Introduction: Persistent hyperinsulinemic hypoglycemia may be caused either by a solitary tumor of the pancreas secreting excessive amount of insulin, known as insulinoma or, rarely, by nesidioblastosis. Nesidioblastosis is a rare cause of persistent hyperinsulinemic hypoglycemia in adults.
Methods: We describe the case of a 25-year-old male patient who was referred to our clinic for repeted hypoglycemia episodes.
Results: Our patient described several fasting episodes of hypoglycemia (less than 30 mg/dl) in the past months. Coinciding with these episodes he presented trembling and sweating. He had been diagnosed with epilepsy 2 years earlier and was taking treatment with levetiracetam and valproic acid. He had gained 12 Kilos recently. We performed a 72-hour-fasting test with confirmation of endogenous hypoglycemia after 6 hours of fasting.
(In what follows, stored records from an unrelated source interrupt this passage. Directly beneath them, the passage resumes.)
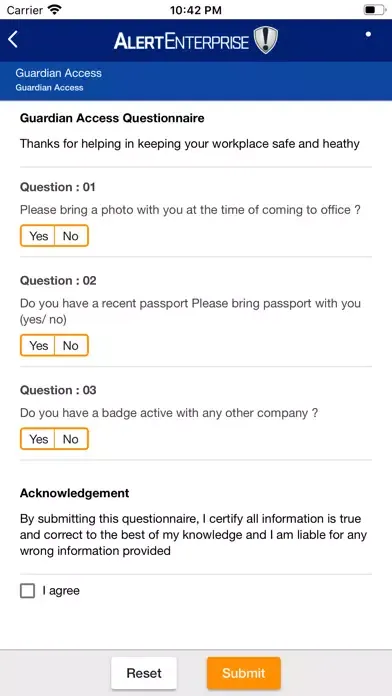Tap the back arrow icon
Image resolution: width=392 pixels, height=696 pixels.
(x=13, y=40)

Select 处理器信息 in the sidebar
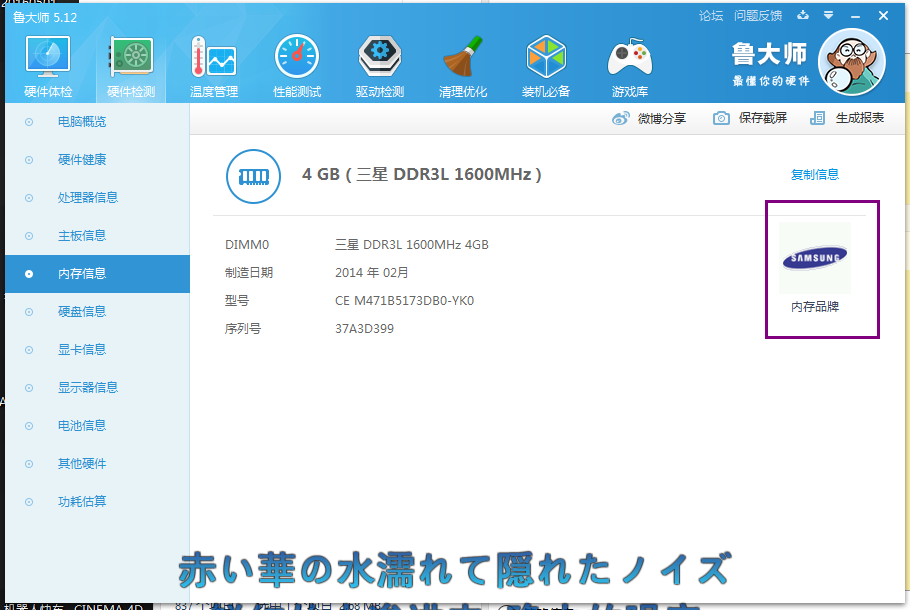point(88,198)
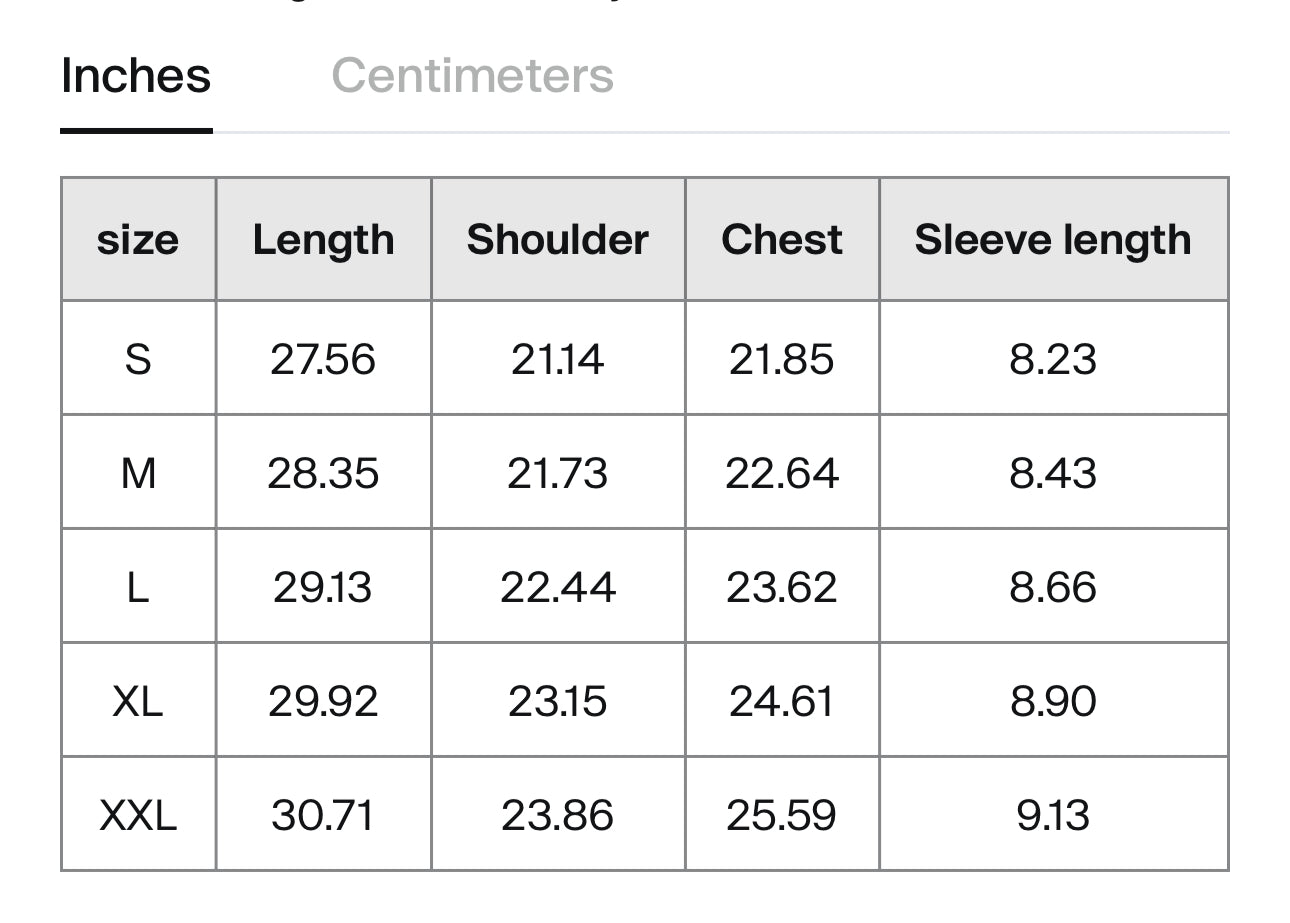Select the M size row label
The height and width of the screenshot is (923, 1290).
tap(138, 473)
Suspecting an insulinoma we performed several imaging tests with negative results (somatostin receptors scintigraphy, CT scan, MRI, echoendoscopy and 18F-DOPA PET/CT). The patient also underwent 2 intra-arterial selective calcium test procedures observing increased insulinemia levels in superior mesenteric artery and splenic artery. He was in the meantime taking diazoxide for controlling hypoglycemia with improvement in the number and severity of hypoglycemia episodes but with poor gastro-intestinal tolerance of this medication. Finally we performed an exploratory laparotomy with pancreatic palpation and ultrasound and pancreatic biopsy analysis showing pancreatic tissue with mild increase, in size and number, of islets, compatible with islet hyperplasia B. In a second time the patient underwent corporo-caudal pancreatectomy confirming the suspected diagnosis of pancreatogenous hypoglycemia non-insulinoma (nesidioblastosis of the adult). After surgery our patient has not presented new hypoglycemia episodes and has a good glycemic control.
Conclusion: Nesidioblastosis is a very rare disease of difficult diagnosis but it should be considered in all cases of failure to locate an insulinoma, as this may be presented in up to 4% of persistent hyperinsulinemic hypoglycemia.